The cause of this latest failure is not yet known but investigators will be closely examining the Antares rocket’s twin main engines as a possible culprit. Russia designed and built hundreds of the liquid-fueled engines in the late 1960s and early 1970s for a giant rocket to send cosmonauts to the moon but shelved them after NASA’s successful Apollo missions. An American company, Aerojet Rocketdyne, purchased many of the engines in the late 1990s, refurbishing them and offering them to private companies. Orbital Sciences bought 20, some of which were discarded after test-firings revealed flaws.

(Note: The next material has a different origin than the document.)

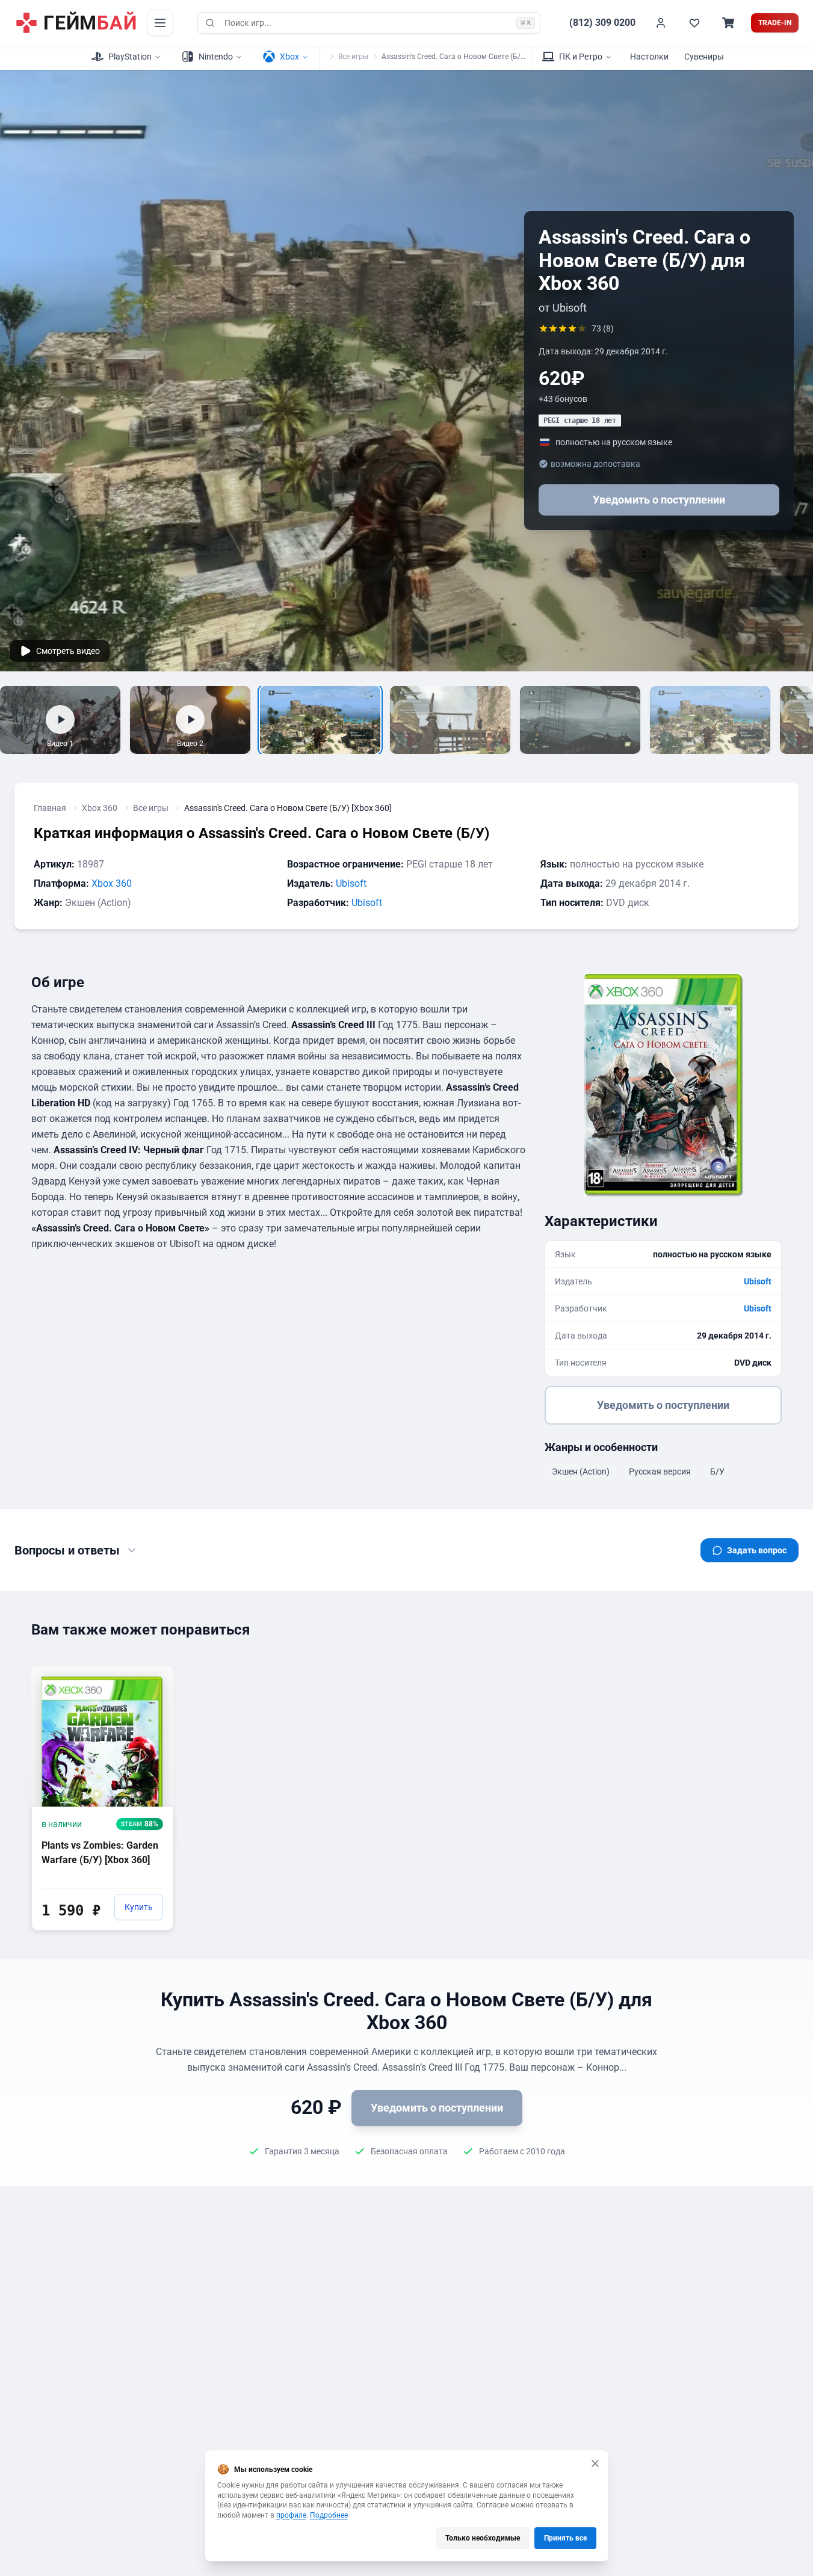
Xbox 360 (99, 808)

In a conference call with investors, Orbital Sciences’s CEO David Thompson said that if the Russian main engines were found to have contributed to the accident, the company could attempt to accelerate the estimated two-year development time for an already planned replacement engine.
The fact that Orbital Sciences chose to purchase the old Russian engines for Antares, Logsdon says, “is symptomatic of the fact that the United States has underinvested in its space program and failed to develop a modern propulsion engine.” The Atlas 5, a workhorse U.S. rocket, also uses Russian engines that, albeit newly manufactured, were designed in the 1960s. Another American rocket, the Delta 4, uses domestic-built engines designed in the early 2000s. These Delta 4 engines were the sole large liquid-fueled engines designed in the U.S. since the 1970s until the recent debut of SpaceX’s all-American engines, which the company designs and builds in-house.
The gap in U.S. engine development, Handberg says, was a product of wishful thinking in a post–cold war world. “We’re keeping Russian technologists working, building these things, but we’re not doing the same for ourselves. We can do better, obviously, since the Deltas are flying and SpaceX is building engines. We have the technology and the people, but we don’t seem to have much political will.”
According to Lori Garver, a former NASA deputy administrator who helped mastermind the agency’s outsourcing strategy, political support for more commercial space development is on the upswing, particularly as NASA ramps up its efforts to use private companies not only to transport cargo to the space station, but also crew. In September the agency revealed its selection of SpaceX as well as the aerospace giant Boeing to each ferry astronauts to the space station in coming years. “There are just so many people supporting commercial space now,” Garver says. “It’s really seen as the Russians versus American companies like Boeing and SpaceX. I don’t think there’s a single member of Congress who would vote for the Russians in that matchup.”